Rachel had asked him once how he could even know, if he’d never even kissed a guy.
He’d asked her how she knew she liked guys before she’d kissed him, when they were fourteen and snuck into one of the big winery parties his family threw.
She’d responded that she’d just known, and before he could even point out the double standard, she’d laughed, a little self-consciously and pointed it out herself.
That was the first and only conversation they’d ever had about it, but when she’d left him, she’d told him that someday he’d meet someone who wouldn’t mind wrestling with his demons.
The someone had reminded him that now that he and Rachel were over, and when he finally got clean, there was always the chance that when he found himself attracted to someone again, that person wouldn’t necessarily be a woman.
And now it had happened, and it was definitely not a woman.
Damon gave his cock a half-hearted tug. His body was definitely all-in, interest piqued like it hadn’t in years, but his mind was still freaking out.
Not over the fact that Xander was a man, though that was a little intimidating considering how little experience he had, but over the chance that he could fuck it all up again.
Rachel had been bad enough, and she’d gotten away before he’d truly been able to ruin her life.
But what if he ruined Xander’s? He wanted Xander to be part of his personal life, but he was already part of his professional one.
What if he couldn’t keep it together? What if the Barrel House pushed him back into old and destructive habits?
Damon still wasn’t certain he trusted himself.
He definitely didn’t trust himself enough to drag someone else into his hot mess.
The problem was his body was hearing, but not really listening, to the arguments his brain kept setting out.
It knew exactly what it wanted—a firm mouth, stubble scraping against his cheek as they kissed; a muscular shoulder he could brace his hands against. But mostly he wanted those scarred, talented hands, so delicate but so tough, wrapped around his cock right now.
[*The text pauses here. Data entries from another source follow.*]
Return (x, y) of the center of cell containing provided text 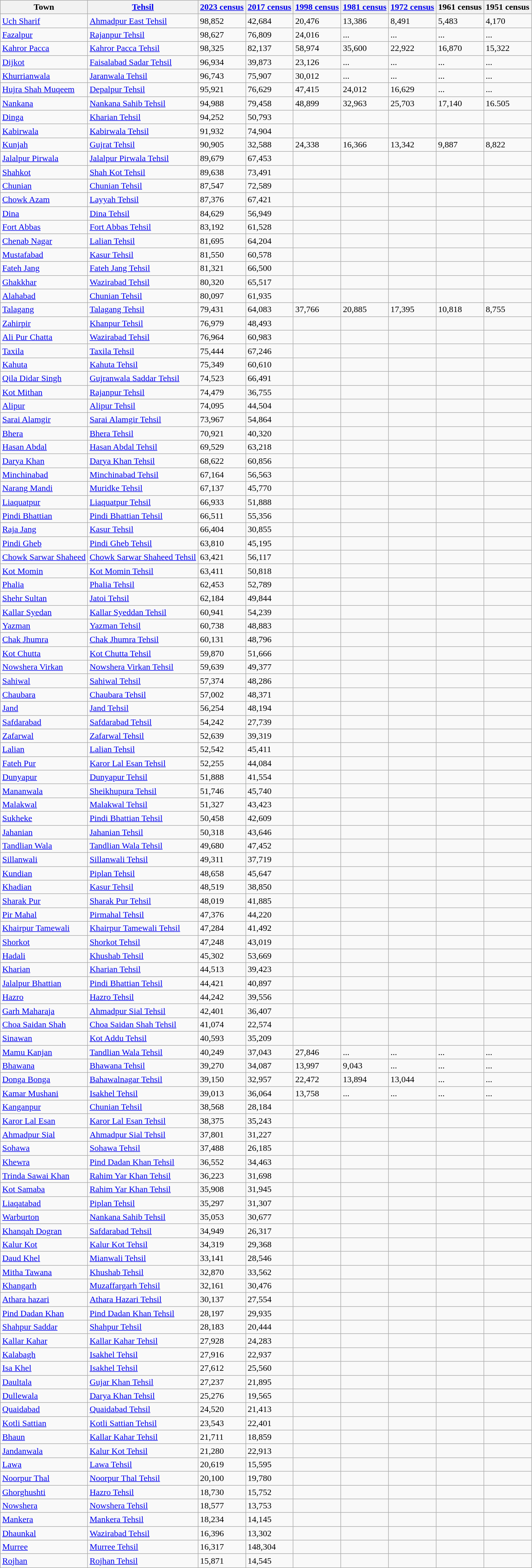
Dullewala (44, 1396)
Kharian (44, 970)
27,846 (317, 1053)
95,921 (222, 90)
Murree Tehsil (143, 1548)
Mamu Kanjan (44, 1053)
52,789 (270, 585)
Kalur Kot (44, 1245)
61,528 (270, 227)
84,629 (222, 214)
48,194 (270, 709)
9,887 (460, 145)
16,870 (460, 48)
Bhera (44, 434)
Uch Sharif (44, 21)
31,307 (270, 1204)
Mankera Tehsil (143, 1520)
29,935 (270, 1314)
38,568 (222, 1108)
39,556 (270, 998)
Kabirwala Tehsil (143, 131)
29,368 (270, 1245)
24,012 (365, 90)
Mustafabad (44, 255)
80,097 (222, 296)
Dijkot (44, 62)
21,711 (222, 1438)
Fort Abbas (44, 227)
Kot Mithan (44, 392)
Depalpur Tehsil (143, 90)
60,983 (270, 337)
51,327 (222, 805)
Lawa (44, 1465)
1972 census (412, 7)
51,666 (270, 654)
Sahiwal (44, 681)
Mianwali Tehsil (143, 1259)
Choa Saidan Shah Tehsil (143, 1025)
Kahror Pacca Tehsil (143, 48)
74,523 (222, 378)
47,376 (222, 915)
60,941 (222, 613)
75,444 (222, 351)
Chaubara Tehsil (143, 695)
Chenab Nagar (44, 241)
22,472 (317, 1080)
Pindi Gheb (44, 544)
67,246 (270, 351)
Sinawan (44, 1039)
13,342 (412, 145)
25,703 (412, 103)
38,850 (270, 888)
Fateh Jang (44, 269)
65,517 (270, 282)
Sharak Pur (44, 901)
Donga Bonga (44, 1080)
Shahpur Tehsil (143, 1328)
27,739 (270, 722)
32,870 (222, 1273)
25,560 (270, 1369)
98,627 (222, 35)
Hujra Shah Muqeem (44, 90)
39,423 (270, 970)
47,415 (317, 90)
Sohawa Tehsil (143, 1149)
90,905 (222, 145)
Liaquatpur (44, 502)
1998 census (317, 7)
Sukheke (44, 819)
Kot Momin Tehsil (143, 571)
Faisalabad Sadar Tehsil (143, 62)
Layyah Tehsil (143, 200)
48,883 (270, 626)
60,131 (222, 640)
Zafarwal (44, 736)
Daultala (44, 1383)
Kot Samaba (44, 1190)
59,639 (222, 668)
Chak Jhumra (44, 640)
34,087 (270, 1067)
39,319 (270, 736)
48,019 (222, 901)
Mitha Tawana (44, 1273)
37,043 (270, 1053)
37,801 (222, 1135)
75,349 (222, 365)
Quaidabad Tehsil (143, 1410)
Dina Tehsil (143, 214)
50,458 (222, 819)
1981 census (365, 7)
59,870 (222, 654)
5,483 (460, 21)
52,255 (222, 764)
Chowk Sarwar Shaheed Tehsil (143, 557)
62,453 (222, 585)
Talagang (44, 310)
Dunyapur (44, 777)
52,542 (222, 750)
Noorpur Thal Tehsil (143, 1479)
27,612 (222, 1369)
16,396 (222, 1534)
1951 census (507, 7)
Sheikhupura Tehsil (143, 791)
Ghakkhar (44, 282)
23,543 (222, 1424)
Ahmadpur East Tehsil (143, 21)
Jalalpur Bhattian (44, 984)
81,550 (222, 255)
41,074 (222, 1025)
Alahabad (44, 296)
Dunyapur Tehsil (143, 777)
83,192 (222, 227)
Khadian (44, 888)
Khangarh (44, 1287)
Nowshera Virkan (44, 668)
19,565 (270, 1396)
16,317 (222, 1548)
Nankana (44, 103)
Dina (44, 214)
35,297 (222, 1204)
2023 census (222, 7)
63,421 (222, 557)
Jaranwala Tehsil (143, 76)
Yazman (44, 626)
62,184 (222, 598)
60,578 (270, 255)
32,963 (365, 103)
Zafarwal Tehsil (143, 736)
39,270 (222, 1067)
Gujranwala Saddar Tehsil (143, 378)
60,610 (270, 365)
14,145 (270, 1520)
15,752 (270, 1493)
18,577 (222, 1507)
Sohawa (44, 1149)
57,002 (222, 695)
22,401 (270, 1424)
24,016 (317, 35)
Jalalpur Pirwala Tehsil (143, 158)
47,284 (222, 929)
69,529 (222, 447)
50,318 (222, 832)
Pindi Bhattian (44, 516)
43,646 (270, 832)
1961 census (460, 7)
Pind Dadan Khan (44, 1314)
20,476 (317, 21)
8,755 (507, 310)
79,431 (222, 310)
48,899 (317, 103)
31,227 (270, 1135)
42,609 (270, 819)
Kalabagh (44, 1355)
27,916 (222, 1355)
Sharak Pur Tehsil (143, 901)
54,864 (270, 420)
73,967 (222, 420)
23,126 (317, 62)
18,730 (222, 1493)
Lawa Tehsil (143, 1465)
76,629 (270, 90)
66,491 (270, 378)
24,283 (270, 1342)
Garh Maharaja (44, 1011)
Nowshera Tehsil (143, 1507)
8,491 (412, 21)
31,945 (270, 1190)
Tehsil (143, 7)
Talagang Tehsil (143, 310)
41,554 (270, 777)
Malakwal (44, 805)
72,589 (270, 186)
Kallar Syeddan Tehsil (143, 613)
28,183 (222, 1328)
8,822 (507, 145)
Darya Khan (44, 461)
49,377 (270, 668)
74,904 (270, 131)
17,140 (460, 103)
24,338 (317, 145)
22,574 (270, 1025)
Kahror Pacca (44, 48)
47,248 (222, 943)
15,595 (270, 1465)
Fort Abbas Tehsil (143, 227)
Kamar Mushani (44, 1094)
74,095 (222, 406)
Kot Chutta (44, 654)
34,319 (222, 1245)
96,743 (222, 76)
13,386 (365, 21)
34,463 (270, 1163)
30,137 (222, 1300)
39,150 (222, 1080)
27,237 (222, 1383)
16,629 (412, 90)
Fateh Jang Tehsil (143, 269)
Jahanian Tehsil (143, 832)
25,276 (222, 1396)
60,738 (222, 626)
148,304 (270, 1548)
Phalia Tehsil (143, 585)
Athara hazari (44, 1300)
Mankera (44, 1520)
48,493 (270, 323)
75,907 (270, 76)
Ghorghushti (44, 1493)
45,647 (270, 874)
Muridke Tehsil (143, 489)
Town (44, 7)
63,411 (222, 571)
43,019 (270, 943)
44,242 (222, 998)
Khurrianwala (44, 76)
Qila Didar Singh (44, 378)
20,100 (222, 1479)
Jand (44, 709)
43,423 (270, 805)
Chowk Sarwar Shaheed (44, 557)
30,012 (317, 76)
50,793 (270, 117)
45,770 (270, 489)
Daud Khel (44, 1259)
35,053 (222, 1218)
Jandanwala (44, 1451)
42,401 (222, 1011)
Rojhan Tehsil (143, 1562)
Sillanwali (44, 860)
Kundian (44, 874)
67,453 (270, 158)
Shorkot Tehsil (143, 943)
Bahawalnagar Tehsil (143, 1080)
Isa Khel (44, 1369)
53,669 (270, 956)
48,371 (270, 695)
Lalian (44, 750)
56,949 (270, 214)
Kot Momin (44, 571)
98,852 (222, 21)
Hasan Abdal (44, 447)
54,242 (222, 722)
89,638 (222, 172)
Phalia (44, 585)
Karor Lal Esan (44, 1121)
56,117 (270, 557)
49,680 (222, 846)
55,356 (270, 516)
40,249 (222, 1053)
76,809 (270, 35)
32,161 (222, 1287)
35,908 (222, 1190)
22,922 (412, 48)
58,974 (317, 48)
Chunian (44, 186)
74,479 (222, 392)
19,780 (270, 1479)
39,013 (222, 1094)
81,321 (222, 269)
Gujar Khan Tehsil (143, 1383)
Gujrat Tehsil (143, 145)
51,746 (222, 791)
Shah Kot Tehsil (143, 172)
21,280 (222, 1451)
94,252 (222, 117)
Hasan Abdal Tehsil (143, 447)
31,698 (270, 1176)
Safdarabad (44, 722)
35,243 (270, 1121)
89,679 (222, 158)
Alipur Tehsil (143, 406)
Bhera Tehsil (143, 434)
17,395 (412, 310)
Jand Tehsil (143, 709)
20,885 (365, 310)
13,302 (270, 1534)
39,873 (270, 62)
Quaidabad (44, 1410)
Sillanwali Tehsil (143, 860)
30,677 (270, 1218)
Hadali (44, 956)
66,404 (222, 530)
18,234 (222, 1520)
Shehr Sultan (44, 598)
44,513 (222, 970)
57,374 (222, 681)
49,311 (222, 860)
22,913 (270, 1451)
35,600 (365, 48)
13,997 (317, 1067)
Kahuta (44, 365)
Dhaunkal (44, 1534)
44,084 (270, 764)
Tandlian Wala (44, 846)
Khewra (44, 1163)
Chaubara (44, 695)
66,933 (222, 502)
52,639 (222, 736)
48,658 (222, 874)
Chowk Azam (44, 200)
68,622 (222, 461)
20,444 (270, 1328)
Kotli Sattian (44, 1424)
Raja Jang (44, 530)
22,937 (270, 1355)
13,758 (317, 1094)
28,197 (222, 1314)
Yazman Tehsil (143, 626)
66,500 (270, 269)
42,684 (270, 21)
Kabirwala (44, 131)
Narang Mandi (44, 489)
Ali Pur Chatta (44, 337)
80,320 (222, 282)
67,164 (222, 475)
Taxila Tehsil (143, 351)
Pirmahal Tehsil (143, 915)
10,818 (460, 310)
Alipur (44, 406)
Shahkot (44, 172)
87,376 (222, 200)
Sahiwal Tehsil (143, 681)
28,546 (270, 1259)
67,137 (222, 489)
Nowshera Virkan Tehsil (143, 668)
76,979 (222, 323)
45,195 (270, 544)
49,844 (270, 598)
Liaqatabad (44, 1204)
Kallar Kahar (44, 1342)
Fazalpur (44, 35)
Sarai Alamgir (44, 420)
16,366 (365, 145)
73,491 (270, 172)
16.505 (507, 103)
15,871 (222, 1562)
26,185 (270, 1149)
21,895 (270, 1383)
45,740 (270, 791)
Noorpur Thal (44, 1479)
9,043 (365, 1067)
63,810 (222, 544)
40,593 (222, 1039)
4,170 (507, 21)
Bhawana Tehsil (143, 1067)
36,064 (270, 1094)
81,695 (222, 241)
13,044 (412, 1080)
36,407 (270, 1011)
Trinda Sawai Khan (44, 1176)
Kotli Sattian Tehsil (143, 1424)
48,796 (270, 640)
Athara Hazari Tehsil (143, 1300)
Liaquatpur Tehsil (143, 502)
Murree (44, 1548)
44,504 (270, 406)
Malakwal Tehsil (143, 805)
Choa Saidan Shah (44, 1025)
Kot Addu Tehsil (143, 1039)
28,184 (270, 1108)
Kot Chutta Tehsil (143, 654)
64,083 (270, 310)
82,137 (270, 48)
27,928 (222, 1342)
64,204 (270, 241)
Khairpur Tamewali Tehsil (143, 929)
38,375 (222, 1121)
47,452 (270, 846)
37,488 (222, 1149)
Taxila (44, 351)
Shorkot (44, 943)
Sarai Alamgir Tehsil (143, 420)
Bhawana (44, 1067)
Kunjah (44, 145)
41,885 (270, 901)
33,562 (270, 1273)
66,511 (222, 516)
56,254 (222, 709)
Dinga (44, 117)
48,286 (270, 681)
Jatoi Tehsil (143, 598)
21,413 (270, 1410)
41,492 (270, 929)
40,897 (270, 984)
Jahanian (44, 832)
33,141 (222, 1259)
45,302 (222, 956)
Chak Jhumra Tehsil (143, 640)
44,220 (270, 915)
34,949 (222, 1231)
2017 census (270, 7)
Ahmadpur Sial (44, 1135)
79,458 (270, 103)
Hazro (44, 998)
20,619 (222, 1465)
24,520 (222, 1410)
36,552 (222, 1163)
26,317 (270, 1231)
44,421 (222, 984)
36,223 (222, 1176)
30,476 (270, 1287)
60,856 (270, 461)
Minchinabad (44, 475)
Mananwala (44, 791)
96,934 (222, 62)
15,322 (507, 48)
18,859 (270, 1438)
Nowshera (44, 1507)
Khairpur Tamewali (44, 929)
54,239 (270, 613)
98,325 (222, 48)
87,547 (222, 186)
Khanpur Tehsil (143, 323)
Pir Mahal (44, 915)
61,935 (270, 296)
Muzaffargarh Tehsil (143, 1287)
Shahpur Saddar (44, 1328)
36,755 (270, 392)
Kallar Syedan (44, 613)
32,957 (270, 1080)
37,766 (317, 310)
76,964 (222, 337)
Minchinabad Tehsil (143, 475)
45,411 (270, 750)
35,209 (270, 1039)
Jalalpur Pirwala (44, 158)
56,563 (270, 475)
67,421 (270, 200)
Kahuta Tehsil (143, 365)
13,753 (270, 1507)
40,320 (270, 434)
70,921 (222, 434)
13,894 (365, 1080)
Fateh Pur (44, 764)
37,719 (270, 860)
63,218 (270, 447)
Rojhan (44, 1562)
50,818 (270, 571)
48,519 (222, 888)
30,855 (270, 530)
Kanganpur (44, 1108)
14,545 (270, 1562)
27,554 (270, 1300)
Zahirpir (44, 323)
Bhaun (44, 1438)
94,988 (222, 103)
Khanqah Dogran (44, 1231)
32,588 (270, 145)
Pindi Gheb Tehsil (143, 544)
91,932 (222, 131)
Warburton (44, 1218)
Damon had a lot of self-control these days. He’d spent years developing and cultivating it. Which was the only reason he’d managed to keep his thoughts of Xander PG-rated until now. But after spending some quality time with the man, his control washed away like a dirt road in a flash flood.
He tipped his face back, felt the water wash over him in a cool rush, and stroked himself with certainty this time. An embarrassingly short time later, he was watching the result wash down the drain.
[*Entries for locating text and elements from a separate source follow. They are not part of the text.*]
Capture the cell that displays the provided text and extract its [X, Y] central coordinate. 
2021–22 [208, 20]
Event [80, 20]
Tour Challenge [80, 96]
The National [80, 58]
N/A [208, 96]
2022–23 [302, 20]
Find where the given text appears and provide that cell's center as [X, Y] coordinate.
“Damn,” Damon said to himself.
A quick wash later, he got out of the shower, wrapped a towel around his waist, and because he apparently couldn’t help himself at all, checked his phone.
There was already a text from Xander. Three texts from Xander, in fact.
Damon groaned out loud. He was so fucked. Especially if Xander was as drawn to Damon as Damon was to him.
We’re on.
S’mores sound really good. I’ll bring homemade marshmallows.
Don’t argue. They’re so much better than the ones at the store. Will prove it tomorrow night.
Damon wasn’t going to argue, and if he had, he only intended to put up a token protest. He was more than ready to let Xander prove the marshmallows, and just about anything else, tomorrow night.